• [Exercise input]
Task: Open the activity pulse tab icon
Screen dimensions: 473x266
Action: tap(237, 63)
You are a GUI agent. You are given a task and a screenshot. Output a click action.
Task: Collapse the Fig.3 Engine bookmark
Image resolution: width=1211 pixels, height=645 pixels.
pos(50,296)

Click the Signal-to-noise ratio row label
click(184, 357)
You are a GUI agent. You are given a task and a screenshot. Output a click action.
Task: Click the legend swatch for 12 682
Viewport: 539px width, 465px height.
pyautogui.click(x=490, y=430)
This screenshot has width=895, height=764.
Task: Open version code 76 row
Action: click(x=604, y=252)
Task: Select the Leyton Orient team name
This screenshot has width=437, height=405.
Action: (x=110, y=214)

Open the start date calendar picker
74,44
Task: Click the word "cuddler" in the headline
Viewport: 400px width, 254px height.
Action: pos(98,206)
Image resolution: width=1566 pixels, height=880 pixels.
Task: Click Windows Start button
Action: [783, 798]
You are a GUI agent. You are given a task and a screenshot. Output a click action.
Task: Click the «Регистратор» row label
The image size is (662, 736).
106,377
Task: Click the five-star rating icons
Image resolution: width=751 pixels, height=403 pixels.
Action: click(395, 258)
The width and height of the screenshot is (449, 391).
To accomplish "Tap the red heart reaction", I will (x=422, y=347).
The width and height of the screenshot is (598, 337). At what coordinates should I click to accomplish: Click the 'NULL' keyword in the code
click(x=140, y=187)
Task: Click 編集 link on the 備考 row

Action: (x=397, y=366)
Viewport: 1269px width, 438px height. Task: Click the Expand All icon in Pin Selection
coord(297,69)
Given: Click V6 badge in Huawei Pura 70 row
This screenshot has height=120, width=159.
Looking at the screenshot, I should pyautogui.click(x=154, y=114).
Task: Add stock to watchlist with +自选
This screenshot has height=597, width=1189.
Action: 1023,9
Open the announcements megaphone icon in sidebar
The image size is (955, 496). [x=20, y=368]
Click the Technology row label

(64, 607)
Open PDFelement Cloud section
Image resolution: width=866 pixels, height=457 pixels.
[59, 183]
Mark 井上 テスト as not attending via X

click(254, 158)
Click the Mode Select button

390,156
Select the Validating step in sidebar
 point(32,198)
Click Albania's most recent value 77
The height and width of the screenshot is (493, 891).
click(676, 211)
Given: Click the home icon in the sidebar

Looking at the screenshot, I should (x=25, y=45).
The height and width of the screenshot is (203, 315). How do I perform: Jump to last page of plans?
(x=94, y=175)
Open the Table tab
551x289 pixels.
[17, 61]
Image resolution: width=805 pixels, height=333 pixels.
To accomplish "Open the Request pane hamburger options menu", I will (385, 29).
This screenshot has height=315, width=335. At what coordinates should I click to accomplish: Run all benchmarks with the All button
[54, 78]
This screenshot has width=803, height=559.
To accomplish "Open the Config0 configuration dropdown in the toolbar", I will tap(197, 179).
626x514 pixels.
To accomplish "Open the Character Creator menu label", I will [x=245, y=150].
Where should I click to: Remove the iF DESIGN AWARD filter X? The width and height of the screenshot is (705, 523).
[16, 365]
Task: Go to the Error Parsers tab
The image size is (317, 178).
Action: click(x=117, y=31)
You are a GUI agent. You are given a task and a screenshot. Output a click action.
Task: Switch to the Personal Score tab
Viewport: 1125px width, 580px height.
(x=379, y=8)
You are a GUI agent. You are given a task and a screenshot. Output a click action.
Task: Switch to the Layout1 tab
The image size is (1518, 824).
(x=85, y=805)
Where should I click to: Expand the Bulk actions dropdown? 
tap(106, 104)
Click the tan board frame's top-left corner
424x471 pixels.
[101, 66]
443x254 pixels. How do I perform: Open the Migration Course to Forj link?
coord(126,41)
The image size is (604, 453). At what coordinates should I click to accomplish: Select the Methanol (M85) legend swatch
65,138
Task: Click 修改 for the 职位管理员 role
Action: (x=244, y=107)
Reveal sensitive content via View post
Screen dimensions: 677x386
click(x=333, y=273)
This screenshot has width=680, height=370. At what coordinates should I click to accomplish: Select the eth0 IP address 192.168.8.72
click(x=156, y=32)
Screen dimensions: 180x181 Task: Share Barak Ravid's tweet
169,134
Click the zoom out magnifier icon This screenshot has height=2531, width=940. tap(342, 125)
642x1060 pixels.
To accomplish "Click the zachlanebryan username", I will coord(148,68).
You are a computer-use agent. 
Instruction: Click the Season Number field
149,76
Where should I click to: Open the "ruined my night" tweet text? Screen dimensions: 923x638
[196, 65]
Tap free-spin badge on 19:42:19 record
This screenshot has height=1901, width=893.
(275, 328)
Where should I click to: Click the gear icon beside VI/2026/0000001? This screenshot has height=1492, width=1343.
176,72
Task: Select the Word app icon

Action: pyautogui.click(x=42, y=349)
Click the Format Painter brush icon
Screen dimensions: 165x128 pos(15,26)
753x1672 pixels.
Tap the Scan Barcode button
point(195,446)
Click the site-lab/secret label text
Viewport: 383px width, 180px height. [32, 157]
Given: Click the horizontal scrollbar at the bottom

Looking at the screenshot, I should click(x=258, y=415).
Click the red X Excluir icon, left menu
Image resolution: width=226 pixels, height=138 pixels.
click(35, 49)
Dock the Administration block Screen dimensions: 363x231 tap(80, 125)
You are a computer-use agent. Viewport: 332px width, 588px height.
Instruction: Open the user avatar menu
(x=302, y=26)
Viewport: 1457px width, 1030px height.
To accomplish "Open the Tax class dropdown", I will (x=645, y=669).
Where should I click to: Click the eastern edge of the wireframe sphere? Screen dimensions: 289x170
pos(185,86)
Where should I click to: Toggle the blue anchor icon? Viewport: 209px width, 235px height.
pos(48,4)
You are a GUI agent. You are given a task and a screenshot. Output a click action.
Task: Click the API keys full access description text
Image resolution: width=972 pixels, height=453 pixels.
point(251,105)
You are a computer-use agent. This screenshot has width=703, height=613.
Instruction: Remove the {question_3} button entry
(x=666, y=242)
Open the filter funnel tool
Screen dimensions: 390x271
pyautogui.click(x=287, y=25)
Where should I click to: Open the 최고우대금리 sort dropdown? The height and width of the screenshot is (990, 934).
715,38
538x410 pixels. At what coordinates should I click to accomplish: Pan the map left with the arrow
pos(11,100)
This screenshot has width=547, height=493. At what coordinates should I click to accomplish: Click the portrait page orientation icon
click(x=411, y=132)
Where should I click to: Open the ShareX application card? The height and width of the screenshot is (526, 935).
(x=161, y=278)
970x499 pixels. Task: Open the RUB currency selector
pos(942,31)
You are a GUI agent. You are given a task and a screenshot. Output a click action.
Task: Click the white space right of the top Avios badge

• [What the task requires]
Restate the records above exactly.

• [Written answer]
Task: Open the activity pulse tab icon
Screen dimensions: 473x266
Action: tap(237, 63)
You are a GUI agent. You are given a task and a screenshot. Output a click action.
Task: Collapse the Fig.3 Engine bookmark
Image resolution: width=1211 pixels, height=645 pixels.
pos(50,296)

Click the Signal-to-noise ratio row label
click(184, 357)
You are a GUI agent. You are given a task and a screenshot. Output a click action.
Task: Click the legend swatch for 12 682
Viewport: 539px width, 465px height.
pyautogui.click(x=490, y=430)
This screenshot has width=895, height=764.
Task: Open version code 76 row
Action: click(x=604, y=252)
Task: Select the Leyton Orient team name
This screenshot has width=437, height=405.
Action: (x=110, y=214)

Open the start date calendar picker
74,44
Task: Click the word "cuddler" in the headline
Viewport: 400px width, 254px height.
Action: pos(98,206)
Image resolution: width=1566 pixels, height=880 pixels.
Task: Click Windows Start button
Action: [783, 798]
You are a GUI agent. You are given a task and a screenshot. Output a click action.
Task: Click the «Регистратор» row label
The image size is (662, 736).
106,377
Task: Click the five-star rating icons
Image resolution: width=751 pixels, height=403 pixels.
Action: click(395, 258)
The width and height of the screenshot is (449, 391).
To accomplish "Tap the red heart reaction", I will (x=422, y=347).
The width and height of the screenshot is (598, 337). At what coordinates should I click to accomplish: Click the 'NULL' keyword in the code
click(x=140, y=187)
Task: Click 編集 link on the 備考 row

Action: (x=397, y=366)
Viewport: 1269px width, 438px height. Task: Click the Expand All icon in Pin Selection
coord(297,69)
Given: Click V6 badge in Huawei Pura 70 row
This screenshot has height=120, width=159.
Looking at the screenshot, I should pyautogui.click(x=154, y=114).
Task: Add stock to watchlist with +自选
This screenshot has height=597, width=1189.
Action: 1023,9
Open the announcements megaphone icon in sidebar
The image size is (955, 496). [x=20, y=368]
Click the Technology row label

(64, 607)
Open PDFelement Cloud section
Image resolution: width=866 pixels, height=457 pixels.
[59, 183]
Mark 井上 テスト as not attending via X

click(254, 158)
Click the Mode Select button

390,156
Select the Validating step in sidebar
 point(32,198)
Click Albania's most recent value 77
The height and width of the screenshot is (493, 891).
click(676, 211)
Given: Click the home icon in the sidebar

Looking at the screenshot, I should (x=25, y=45).
The height and width of the screenshot is (203, 315). How do I perform: Jump to last page of plans?
(x=94, y=175)
Open the Table tab
551x289 pixels.
[17, 61]
Image resolution: width=805 pixels, height=333 pixels.
To accomplish "Open the Request pane hamburger options menu", I will (385, 29).
This screenshot has height=315, width=335. At what coordinates should I click to accomplish: Run all benchmarks with the All button
[54, 78]
This screenshot has width=803, height=559.
To accomplish "Open the Config0 configuration dropdown in the toolbar", I will tap(197, 179).
626x514 pixels.
To accomplish "Open the Character Creator menu label", I will [x=245, y=150].
Where should I click to: Remove the iF DESIGN AWARD filter X? The width and height of the screenshot is (705, 523).
[16, 365]
Task: Go to the Error Parsers tab
The image size is (317, 178).
Action: click(x=117, y=31)
You are a GUI agent. You are given a task and a screenshot. Output a click action.
Task: Switch to the Personal Score tab
Viewport: 1125px width, 580px height.
(x=379, y=8)
You are a GUI agent. You are given a task and a screenshot. Output a click action.
Task: Switch to the Layout1 tab
The image size is (1518, 824).
(x=85, y=805)
Where should I click to: Expand the Bulk actions dropdown? 
tap(106, 104)
Click the tan board frame's top-left corner
424x471 pixels.
[101, 66]
443x254 pixels. How do I perform: Open the Migration Course to Forj link?
coord(126,41)
The image size is (604, 453). At what coordinates should I click to accomplish: Select the Methanol (M85) legend swatch
65,138
Task: Click 修改 for the 职位管理员 role
Action: (x=244, y=107)
Reveal sensitive content via View post
Screen dimensions: 677x386
click(x=333, y=273)
This screenshot has width=680, height=370. At what coordinates should I click to accomplish: Select the eth0 IP address 192.168.8.72
click(x=156, y=32)
Screen dimensions: 180x181 Task: Share Barak Ravid's tweet
169,134
Click the zoom out magnifier icon This screenshot has height=2531, width=940. tap(342, 125)
642x1060 pixels.
To accomplish "Click the zachlanebryan username", I will coord(148,68).
You are a computer-use agent. 
Instruction: Click the Season Number field
149,76
Where should I click to: Open the "ruined my night" tweet text? Screen dimensions: 923x638
[196, 65]
Tap free-spin badge on 19:42:19 record
This screenshot has height=1901, width=893.
(275, 328)
Where should I click to: Click the gear icon beside VI/2026/0000001? This screenshot has height=1492, width=1343.
176,72
Task: Select the Word app icon

Action: pyautogui.click(x=42, y=349)
Click the Format Painter brush icon
Screen dimensions: 165x128 pos(15,26)
753x1672 pixels.
Tap the Scan Barcode button
point(195,446)
Click the site-lab/secret label text
Viewport: 383px width, 180px height. [32, 157]
Given: Click the horizontal scrollbar at the bottom

Looking at the screenshot, I should click(x=258, y=415).
Click the red X Excluir icon, left menu
Image resolution: width=226 pixels, height=138 pixels.
click(35, 49)
Dock the Administration block Screen dimensions: 363x231 tap(80, 125)
You are a computer-use agent. Viewport: 332px width, 588px height.
Instruction: Open the user avatar menu
(x=302, y=26)
Viewport: 1457px width, 1030px height.
To accomplish "Open the Tax class dropdown", I will (x=645, y=669).
Where should I click to: Click the eastern edge of the wireframe sphere? Screen dimensions: 289x170
pos(185,86)
Where should I click to: Toggle the blue anchor icon? Viewport: 209px width, 235px height.
pos(48,4)
You are a GUI agent. You are given a task and a screenshot. Output a click action.
Task: Click the API keys full access description text
Image resolution: width=972 pixels, height=453 pixels.
point(251,105)
You are a computer-use agent. This screenshot has width=703, height=613.
Instruction: Remove the {question_3} button entry
(x=666, y=242)
Open the filter funnel tool
Screen dimensions: 390x271
pyautogui.click(x=287, y=25)
Where should I click to: Open the 최고우대금리 sort dropdown? The height and width of the screenshot is (990, 934).
715,38
538x410 pixels. At what coordinates should I click to accomplish: Pan the map left with the arrow
pos(11,100)
This screenshot has width=547, height=493. At what coordinates should I click to accomplish: Click the portrait page orientation icon
click(x=411, y=132)
Where should I click to: Open the ShareX application card? The height and width of the screenshot is (526, 935).
(x=161, y=278)
970x499 pixels. Task: Open the RUB currency selector
pos(942,31)
You are a GUI agent. You are given a task and a screenshot. Output a click action.
Task: Click the white space right of the top Avios badge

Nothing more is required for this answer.